Honden in de opera…
Bella en Charlie
De laatste operaproductie bij DNO in Amsterdam waarin ik zong, was De Legende, een hedendaags werk van Peter-Jan Wagemans. Ik zong en speelde een van de gevallen en vloekende engelen (‘t was weer eens typecasting).
Het hele repetitieproces was in één woord MOEIZAAM te noemen, de muziek was mathematisch, technisch heel lastig en vocaal acrobatisch te noemen voor de zangers. Ligeti daarbij vergeleken, was bijna belcanto, dus dan weet je het wel. Ik maakte me enorme zorgen of ik het wel allemaal onder de pet zou krijgen. Dat Reinbert de Leeuw dirigeerde, hielp ook al niet echt mee. Maar er was een lichtpunt: de vijf enorme Deense doggen en een ezeltje die ook meededen. Op een dag dat ik niet hoefde te repeteren, ging ik dan ook kijken naar de repetitie met die geweldige, prachtige honden. En dan kom je binnen in de grote studio en (dat is altijd heel geinig) komt er meteen een regie-assistent naar je toe die bezorgd zegt: “Corinne, je hoeft vandaag niet te repeteren, hoor. Dat wist je toch? Of is er een fout gemaakt?”
“Nee hoor, ik kom naar de repetitie met de honden kijken.” Een beetje troost op een lege dag waarop ik normaal gesproken, met de ziel onder de arm, naar de Japanse delicatessenwinkel in de Beethovenstraat was getramd, om daar giga te scoren. En ik werd niet teleurgesteld, want een van die Deense doggen kwam vrijwel meteen op mij af en wilde geaaid worden. Dus zeeg ik neer op de studiovloer en Bella (zo heette ze) kwam lekker naast me liggen en legde haar prachtige, enorme kop en poten op mijn schoot.

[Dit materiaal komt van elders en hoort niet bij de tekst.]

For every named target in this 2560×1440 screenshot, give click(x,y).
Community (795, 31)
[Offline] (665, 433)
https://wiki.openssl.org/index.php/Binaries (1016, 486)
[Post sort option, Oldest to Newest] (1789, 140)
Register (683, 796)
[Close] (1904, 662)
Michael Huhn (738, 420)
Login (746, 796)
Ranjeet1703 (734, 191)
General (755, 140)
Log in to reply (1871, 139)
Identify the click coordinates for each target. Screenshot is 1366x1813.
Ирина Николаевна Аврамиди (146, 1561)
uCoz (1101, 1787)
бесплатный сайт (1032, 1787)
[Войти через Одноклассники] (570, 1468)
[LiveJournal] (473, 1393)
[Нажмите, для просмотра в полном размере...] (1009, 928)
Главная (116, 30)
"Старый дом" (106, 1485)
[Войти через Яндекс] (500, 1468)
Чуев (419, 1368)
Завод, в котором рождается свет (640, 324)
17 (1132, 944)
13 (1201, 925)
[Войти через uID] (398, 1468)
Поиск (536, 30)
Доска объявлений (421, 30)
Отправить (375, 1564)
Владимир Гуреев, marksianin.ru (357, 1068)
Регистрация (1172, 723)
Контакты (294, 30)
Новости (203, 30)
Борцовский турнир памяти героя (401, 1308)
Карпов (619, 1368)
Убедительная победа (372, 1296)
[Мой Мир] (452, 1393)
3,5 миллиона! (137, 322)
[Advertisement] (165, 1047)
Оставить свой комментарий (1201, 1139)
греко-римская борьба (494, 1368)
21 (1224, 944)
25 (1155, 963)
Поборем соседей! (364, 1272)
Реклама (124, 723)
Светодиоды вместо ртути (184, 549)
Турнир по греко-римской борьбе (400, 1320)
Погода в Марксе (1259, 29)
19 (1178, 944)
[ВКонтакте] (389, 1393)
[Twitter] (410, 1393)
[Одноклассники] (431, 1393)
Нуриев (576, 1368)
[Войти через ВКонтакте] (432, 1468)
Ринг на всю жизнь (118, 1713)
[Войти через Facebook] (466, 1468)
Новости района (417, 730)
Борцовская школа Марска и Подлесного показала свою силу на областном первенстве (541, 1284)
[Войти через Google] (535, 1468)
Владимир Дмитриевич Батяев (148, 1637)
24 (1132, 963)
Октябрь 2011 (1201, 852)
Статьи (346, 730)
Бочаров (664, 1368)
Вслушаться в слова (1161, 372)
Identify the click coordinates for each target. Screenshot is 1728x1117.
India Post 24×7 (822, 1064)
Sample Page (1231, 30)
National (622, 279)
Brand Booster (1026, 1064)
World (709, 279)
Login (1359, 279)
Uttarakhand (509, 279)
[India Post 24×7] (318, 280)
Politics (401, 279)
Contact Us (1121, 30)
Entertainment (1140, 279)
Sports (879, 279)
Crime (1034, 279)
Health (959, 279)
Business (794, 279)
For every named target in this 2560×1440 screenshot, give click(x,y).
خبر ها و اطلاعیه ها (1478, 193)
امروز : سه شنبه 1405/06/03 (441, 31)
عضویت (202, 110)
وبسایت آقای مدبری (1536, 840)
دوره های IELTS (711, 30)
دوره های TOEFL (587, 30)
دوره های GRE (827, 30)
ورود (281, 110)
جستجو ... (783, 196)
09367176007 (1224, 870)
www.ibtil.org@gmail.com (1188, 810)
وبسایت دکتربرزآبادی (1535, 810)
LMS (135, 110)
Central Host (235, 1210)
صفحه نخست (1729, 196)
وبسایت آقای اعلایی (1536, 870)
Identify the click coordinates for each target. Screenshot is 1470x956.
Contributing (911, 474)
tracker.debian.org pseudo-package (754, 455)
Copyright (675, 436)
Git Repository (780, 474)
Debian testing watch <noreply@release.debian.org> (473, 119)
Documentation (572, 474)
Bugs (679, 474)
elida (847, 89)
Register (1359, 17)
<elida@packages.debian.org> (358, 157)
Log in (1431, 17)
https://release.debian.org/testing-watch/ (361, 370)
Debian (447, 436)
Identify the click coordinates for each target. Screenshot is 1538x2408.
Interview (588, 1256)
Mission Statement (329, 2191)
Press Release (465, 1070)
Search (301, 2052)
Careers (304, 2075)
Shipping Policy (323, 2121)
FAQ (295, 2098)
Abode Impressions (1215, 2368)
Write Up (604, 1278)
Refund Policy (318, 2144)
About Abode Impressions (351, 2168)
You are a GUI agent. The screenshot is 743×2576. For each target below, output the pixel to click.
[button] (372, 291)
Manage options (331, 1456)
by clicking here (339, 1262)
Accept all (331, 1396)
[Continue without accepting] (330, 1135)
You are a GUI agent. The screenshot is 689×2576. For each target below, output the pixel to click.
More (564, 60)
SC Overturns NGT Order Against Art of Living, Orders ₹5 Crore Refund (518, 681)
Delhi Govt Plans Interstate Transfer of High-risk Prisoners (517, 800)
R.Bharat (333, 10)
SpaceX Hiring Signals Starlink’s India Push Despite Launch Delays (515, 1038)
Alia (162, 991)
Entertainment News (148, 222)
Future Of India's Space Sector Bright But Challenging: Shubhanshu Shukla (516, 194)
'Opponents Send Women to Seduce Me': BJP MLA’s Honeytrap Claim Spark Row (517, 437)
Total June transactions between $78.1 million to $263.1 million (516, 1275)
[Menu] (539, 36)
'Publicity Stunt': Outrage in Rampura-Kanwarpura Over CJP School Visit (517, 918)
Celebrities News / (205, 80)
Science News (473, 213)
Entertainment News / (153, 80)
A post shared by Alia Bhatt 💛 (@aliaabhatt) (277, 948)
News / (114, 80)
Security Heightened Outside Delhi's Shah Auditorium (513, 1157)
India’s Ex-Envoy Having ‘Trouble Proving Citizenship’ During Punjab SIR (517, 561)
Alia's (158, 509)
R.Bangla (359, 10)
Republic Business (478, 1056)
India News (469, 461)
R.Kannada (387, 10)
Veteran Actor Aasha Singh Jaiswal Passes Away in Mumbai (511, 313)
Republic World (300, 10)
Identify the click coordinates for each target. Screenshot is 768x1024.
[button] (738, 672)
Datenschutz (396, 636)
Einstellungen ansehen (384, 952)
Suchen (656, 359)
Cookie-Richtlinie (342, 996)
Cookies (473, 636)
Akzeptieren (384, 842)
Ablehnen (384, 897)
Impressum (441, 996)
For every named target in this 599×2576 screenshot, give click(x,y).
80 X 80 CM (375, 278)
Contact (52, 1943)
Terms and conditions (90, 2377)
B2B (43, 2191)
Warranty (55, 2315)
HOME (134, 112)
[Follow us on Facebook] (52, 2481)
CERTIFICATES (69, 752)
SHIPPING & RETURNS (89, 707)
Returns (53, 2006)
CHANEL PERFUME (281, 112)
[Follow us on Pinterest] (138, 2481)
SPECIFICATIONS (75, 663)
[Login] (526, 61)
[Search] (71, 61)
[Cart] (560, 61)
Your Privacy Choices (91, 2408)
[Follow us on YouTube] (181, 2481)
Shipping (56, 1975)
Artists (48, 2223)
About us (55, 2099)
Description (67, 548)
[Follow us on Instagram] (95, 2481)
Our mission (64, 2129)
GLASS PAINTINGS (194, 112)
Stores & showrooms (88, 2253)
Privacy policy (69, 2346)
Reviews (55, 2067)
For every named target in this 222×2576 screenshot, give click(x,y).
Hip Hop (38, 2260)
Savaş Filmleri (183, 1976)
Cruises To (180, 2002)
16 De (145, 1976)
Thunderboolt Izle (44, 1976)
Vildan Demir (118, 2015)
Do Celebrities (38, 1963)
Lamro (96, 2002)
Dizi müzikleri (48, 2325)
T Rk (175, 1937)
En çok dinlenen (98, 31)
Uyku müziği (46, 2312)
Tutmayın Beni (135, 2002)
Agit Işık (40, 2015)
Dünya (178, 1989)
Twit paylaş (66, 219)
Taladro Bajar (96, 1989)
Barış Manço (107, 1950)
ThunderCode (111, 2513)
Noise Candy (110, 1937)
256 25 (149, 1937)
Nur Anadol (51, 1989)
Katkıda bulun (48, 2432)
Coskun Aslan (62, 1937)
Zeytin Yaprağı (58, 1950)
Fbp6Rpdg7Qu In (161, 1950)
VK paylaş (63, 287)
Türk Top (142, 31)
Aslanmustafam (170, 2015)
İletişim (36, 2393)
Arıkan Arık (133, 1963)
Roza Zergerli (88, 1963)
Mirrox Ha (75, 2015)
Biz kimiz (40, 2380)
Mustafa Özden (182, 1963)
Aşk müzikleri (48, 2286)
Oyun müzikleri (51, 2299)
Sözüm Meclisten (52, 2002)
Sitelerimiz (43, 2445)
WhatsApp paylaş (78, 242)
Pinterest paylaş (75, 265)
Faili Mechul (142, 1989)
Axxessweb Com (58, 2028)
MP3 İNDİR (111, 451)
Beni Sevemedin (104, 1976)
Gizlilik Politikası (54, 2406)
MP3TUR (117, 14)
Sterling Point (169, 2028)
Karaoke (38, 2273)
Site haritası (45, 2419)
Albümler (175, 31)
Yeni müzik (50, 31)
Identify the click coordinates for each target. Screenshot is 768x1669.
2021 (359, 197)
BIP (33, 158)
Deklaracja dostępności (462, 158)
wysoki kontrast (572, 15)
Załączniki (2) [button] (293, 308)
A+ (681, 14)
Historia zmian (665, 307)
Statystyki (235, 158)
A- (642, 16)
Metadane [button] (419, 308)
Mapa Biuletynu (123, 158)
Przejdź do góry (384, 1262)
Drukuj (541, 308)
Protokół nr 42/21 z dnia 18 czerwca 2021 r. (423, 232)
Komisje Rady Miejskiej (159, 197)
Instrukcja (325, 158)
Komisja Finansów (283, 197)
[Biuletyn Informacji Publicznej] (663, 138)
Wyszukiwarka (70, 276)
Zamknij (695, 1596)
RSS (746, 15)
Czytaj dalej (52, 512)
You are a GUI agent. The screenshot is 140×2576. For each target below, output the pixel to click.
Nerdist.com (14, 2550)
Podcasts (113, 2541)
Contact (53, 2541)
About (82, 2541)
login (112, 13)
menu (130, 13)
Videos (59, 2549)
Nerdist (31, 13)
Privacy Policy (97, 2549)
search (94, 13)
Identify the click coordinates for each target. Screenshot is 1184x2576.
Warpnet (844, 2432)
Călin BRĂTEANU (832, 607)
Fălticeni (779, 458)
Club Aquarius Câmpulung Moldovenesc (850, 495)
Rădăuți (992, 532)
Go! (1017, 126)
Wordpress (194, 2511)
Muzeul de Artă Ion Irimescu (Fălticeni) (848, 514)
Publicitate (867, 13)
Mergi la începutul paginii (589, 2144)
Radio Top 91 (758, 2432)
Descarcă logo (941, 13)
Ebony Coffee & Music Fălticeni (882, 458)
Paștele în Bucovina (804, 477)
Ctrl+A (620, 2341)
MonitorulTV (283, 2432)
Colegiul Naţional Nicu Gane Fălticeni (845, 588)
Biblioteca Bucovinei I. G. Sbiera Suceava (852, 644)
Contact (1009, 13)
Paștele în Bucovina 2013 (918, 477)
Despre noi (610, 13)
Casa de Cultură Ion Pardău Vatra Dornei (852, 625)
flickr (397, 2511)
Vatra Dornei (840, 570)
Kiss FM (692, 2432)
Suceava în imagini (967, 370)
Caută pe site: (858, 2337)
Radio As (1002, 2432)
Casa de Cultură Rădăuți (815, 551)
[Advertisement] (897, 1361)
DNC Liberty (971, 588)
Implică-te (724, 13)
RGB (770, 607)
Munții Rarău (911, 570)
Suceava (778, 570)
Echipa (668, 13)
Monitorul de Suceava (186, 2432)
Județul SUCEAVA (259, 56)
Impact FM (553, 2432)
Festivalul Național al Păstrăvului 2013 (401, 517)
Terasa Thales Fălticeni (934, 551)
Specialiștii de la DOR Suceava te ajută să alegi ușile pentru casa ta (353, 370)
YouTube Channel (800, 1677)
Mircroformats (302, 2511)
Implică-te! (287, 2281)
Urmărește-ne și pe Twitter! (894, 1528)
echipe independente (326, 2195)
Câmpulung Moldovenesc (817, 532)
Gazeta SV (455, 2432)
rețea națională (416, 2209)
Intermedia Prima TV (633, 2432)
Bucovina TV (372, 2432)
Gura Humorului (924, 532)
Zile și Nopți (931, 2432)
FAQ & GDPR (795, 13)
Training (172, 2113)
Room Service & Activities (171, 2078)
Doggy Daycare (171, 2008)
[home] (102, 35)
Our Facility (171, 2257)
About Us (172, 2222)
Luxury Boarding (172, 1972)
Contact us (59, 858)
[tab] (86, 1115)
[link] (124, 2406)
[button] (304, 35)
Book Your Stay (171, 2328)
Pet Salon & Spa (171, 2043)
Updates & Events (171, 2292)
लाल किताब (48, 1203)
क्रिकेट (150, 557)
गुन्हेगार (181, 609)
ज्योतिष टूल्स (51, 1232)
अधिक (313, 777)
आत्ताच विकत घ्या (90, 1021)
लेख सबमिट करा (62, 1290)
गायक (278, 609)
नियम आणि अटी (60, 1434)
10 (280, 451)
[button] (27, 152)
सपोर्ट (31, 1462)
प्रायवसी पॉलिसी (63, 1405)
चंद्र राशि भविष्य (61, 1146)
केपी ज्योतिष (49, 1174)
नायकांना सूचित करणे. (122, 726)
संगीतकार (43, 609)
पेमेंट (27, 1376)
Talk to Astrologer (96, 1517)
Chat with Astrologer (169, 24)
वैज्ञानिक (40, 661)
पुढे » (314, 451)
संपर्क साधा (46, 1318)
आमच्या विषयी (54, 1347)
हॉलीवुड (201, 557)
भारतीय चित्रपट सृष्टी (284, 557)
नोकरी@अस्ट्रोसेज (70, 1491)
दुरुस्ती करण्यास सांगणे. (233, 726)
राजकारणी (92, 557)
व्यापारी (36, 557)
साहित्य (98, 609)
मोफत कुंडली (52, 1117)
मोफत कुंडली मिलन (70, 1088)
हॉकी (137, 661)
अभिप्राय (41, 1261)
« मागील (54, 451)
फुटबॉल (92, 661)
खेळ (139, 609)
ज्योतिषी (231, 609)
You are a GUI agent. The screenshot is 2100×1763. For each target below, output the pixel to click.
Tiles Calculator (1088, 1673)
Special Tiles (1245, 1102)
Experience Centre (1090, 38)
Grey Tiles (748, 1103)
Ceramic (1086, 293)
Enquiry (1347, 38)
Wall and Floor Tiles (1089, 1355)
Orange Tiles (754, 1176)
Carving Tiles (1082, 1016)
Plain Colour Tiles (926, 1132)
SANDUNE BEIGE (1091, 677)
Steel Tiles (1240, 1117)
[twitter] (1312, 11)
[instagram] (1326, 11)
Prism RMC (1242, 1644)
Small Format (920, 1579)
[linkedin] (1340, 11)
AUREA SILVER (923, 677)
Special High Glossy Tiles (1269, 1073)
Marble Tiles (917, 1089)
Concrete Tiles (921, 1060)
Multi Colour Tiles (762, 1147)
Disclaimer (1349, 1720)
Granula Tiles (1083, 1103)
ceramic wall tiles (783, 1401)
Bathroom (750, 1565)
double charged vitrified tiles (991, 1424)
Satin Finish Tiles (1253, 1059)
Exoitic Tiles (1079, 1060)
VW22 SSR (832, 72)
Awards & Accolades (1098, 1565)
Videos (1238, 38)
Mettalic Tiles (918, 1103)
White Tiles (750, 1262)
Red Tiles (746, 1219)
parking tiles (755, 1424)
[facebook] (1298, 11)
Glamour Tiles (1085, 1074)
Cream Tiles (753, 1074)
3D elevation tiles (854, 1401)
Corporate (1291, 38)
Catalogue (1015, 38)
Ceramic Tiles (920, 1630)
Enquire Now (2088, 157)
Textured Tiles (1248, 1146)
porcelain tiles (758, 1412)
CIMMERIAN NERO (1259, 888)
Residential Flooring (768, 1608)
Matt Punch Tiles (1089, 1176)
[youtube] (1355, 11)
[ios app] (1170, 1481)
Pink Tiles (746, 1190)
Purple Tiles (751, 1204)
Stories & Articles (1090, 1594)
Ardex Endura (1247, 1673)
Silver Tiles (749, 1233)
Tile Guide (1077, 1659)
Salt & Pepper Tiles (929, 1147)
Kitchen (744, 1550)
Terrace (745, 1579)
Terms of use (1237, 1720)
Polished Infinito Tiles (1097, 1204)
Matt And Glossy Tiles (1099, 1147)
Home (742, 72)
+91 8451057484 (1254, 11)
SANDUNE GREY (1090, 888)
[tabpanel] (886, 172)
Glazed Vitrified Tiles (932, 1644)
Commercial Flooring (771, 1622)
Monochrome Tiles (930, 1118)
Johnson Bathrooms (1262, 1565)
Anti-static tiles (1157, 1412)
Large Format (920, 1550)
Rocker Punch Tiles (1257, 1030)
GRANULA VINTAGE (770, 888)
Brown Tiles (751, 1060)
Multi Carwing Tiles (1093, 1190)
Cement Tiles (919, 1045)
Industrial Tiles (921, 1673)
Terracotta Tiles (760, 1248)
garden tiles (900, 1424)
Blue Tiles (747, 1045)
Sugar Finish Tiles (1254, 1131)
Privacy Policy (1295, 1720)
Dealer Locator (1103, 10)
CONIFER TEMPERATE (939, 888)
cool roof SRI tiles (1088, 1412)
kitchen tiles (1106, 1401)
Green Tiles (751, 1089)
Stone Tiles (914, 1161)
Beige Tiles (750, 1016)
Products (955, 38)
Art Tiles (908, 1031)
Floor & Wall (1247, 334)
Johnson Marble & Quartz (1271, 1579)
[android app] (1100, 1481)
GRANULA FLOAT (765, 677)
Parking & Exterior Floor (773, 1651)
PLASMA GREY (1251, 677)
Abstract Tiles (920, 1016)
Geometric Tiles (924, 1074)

Mijn dag was helemaal goed, hoewel de regisseur riep dat vanaf nu niemand, behalve de trainers, die honden nog mocht aanraken. Er moest geconcentreerd gewerkt worden en we waren niet “op een kinderboerderij”. Jaren daarvoor had ik dan mijn eigen boxerhond Charlie meegenomen naar Gent, waar ik in een prachtig hondvriendelijk appartement woonde, terwijl ik repeteerde bij de Vlaamse Opera. Charlie kon prima alleen blijven, maar op een gegeven moment waren er enorm lange repetities met orkest, in kostuum en met schmink, dus had ik het plan opgevat om Charlie stiekem mijn kleedkamer in te smokkelen. Dan hoefde hij niet zo lang alleen te zijn.
Wat enorm hielp, was de geweldige band die ik opgebouwd had met de portier van de artiesteningang. Een van oorsprong echte zigeuner die ook niet onverdienstelijk kunstschilderde in zijn vrije tijd. Wanneer ik dan met de hond binnenkwam, keek hij of er iemand aankwam en riep dan: “Ja! NU, Corientje!” En dan rende ik de gang door met de hond en snel de twee trappen op naar mijn kleedkamer die ik deelde met een geweldig lieve collega (Hendrickje, you know that’s you) die Charlie ook geweldig vond.
En toen werden we ontmaskerd door the big boss himself: intendant Marc Clemeur, die ons voor de generale toi toi toi kwam wensen. Hij keek naar Charlie, vervolgens naar mij en zei: “Is dat uwen hond?” Ik knikte bedeesd en zag de bui al hangen. Marc zei : “Als ik dienen hond verder nergens zie dan alleen maar hier in uwen loge… dan vind ik het prima en heb ik niks gezien, het is een mooi dier.”
Wat een lief verhaal, en zo filmisch verteld.
Heerlijk, ik zie het zo voor me
Zo leuk om te lezen deze columns. Ze bieden niet alleen een kijkje achter de operaschermen maar toveren ook altijd een glimlach op het gezicht!
Prachtig verhaal. Juist nu. Heerlijk geschreven.
Elke keer weer een genot om te lezen.